The Ministry of Home Affairs thereafter ordered the closure of educational institutions and a deferral of scheduled university examinations during which capable institutions made efforts to conduct online lectures. Many students were unable to avail even this as they lived in remote areas and could not access the internet ultimately not being to attend online classes. The petitioners also mentioned that their own institution made barely any efforts of arranging online classes so the remaining portion could be completed.
The UGC, on July 6, ordered final year exams to be conducted till September 30 by online or offline means. The VTU (Visvesvaraya Technological University) opted for offline physical examinations.Advocate Bhargav Bhat who is speaking for the petitioners kindly states, “I am seeking the option of exams also through online.” On being questioned about UGC guidelines, Bhat provides valuable reference of the guidelines released by Union Ministry of Human Resources for conduct of examinations and mentions that the UGC has only decided to conduct exams compulsorily.
Bhat says, “Not once VTU has said why it has decided to hold offline exams only. The current situation in Karnataka is not conducive. Travel is a problem, stay is problem. 14 day home quarantine is mandated.” 12 colleges affiliated to VTU are allowed to conduct online exams. The university’s concern is accuracy and authenticity of the exams. They are afraid of illegitimate conduct of exams as the students cannot be monitored while online exams.
On HC suggesting online exams, Sunil Yadav, University speaker, states that it’s a difficult task for the university. On further pushing, on resuming the hearing, Yadav proposes of exams being conducted in the month of December. The HC points out the fact that with the way the situation is going out of hand, physical examinations may still be a problem by December. Even though UGC guidelines allow online exams, it is ultimately the university’s decision how it wants to conduct the exams.
VTU is constantly rejecting the idea of online assessments and is not even providing a proper answer as to students’ “WHY”. The HC has strongly stood on its suggestion of online exams.The VTU argues that for that they will have to come with a technical process for online exams, Bhat strikes back by saying “Unprecedented situation needs creative solutions”. To his argument, Bhat also adds that there is viva being conducted by colleges using 6 trustable platforms.

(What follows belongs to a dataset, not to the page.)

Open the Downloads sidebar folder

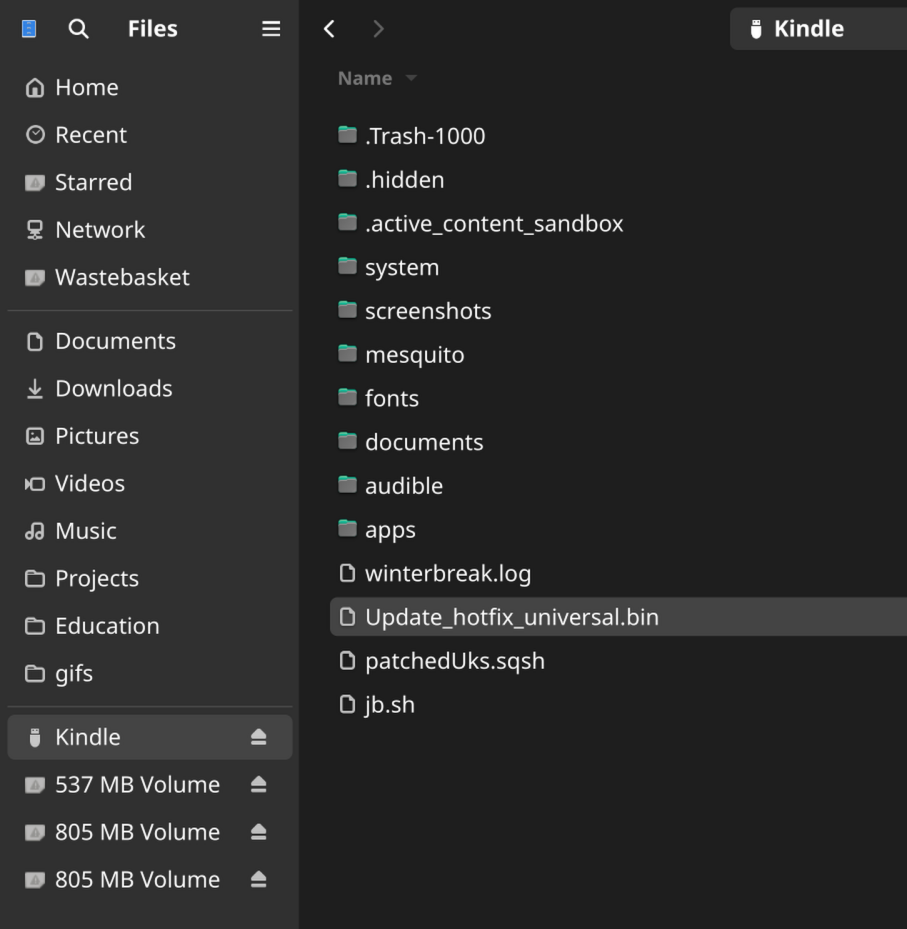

HC asked the university to explore not only its options for conducting exams but also the time period. Bhat has requested that the students should at least be entitled to a provisional degree in case the university fails to do so. As there is no relaxation in being quarantined, students coming back from other states will have to self-quarantine. The HC has asked the university to communicate about the same with the state government and the VTU has also been asked to respond to why they oppose online exams which will now be discussed tomorrow.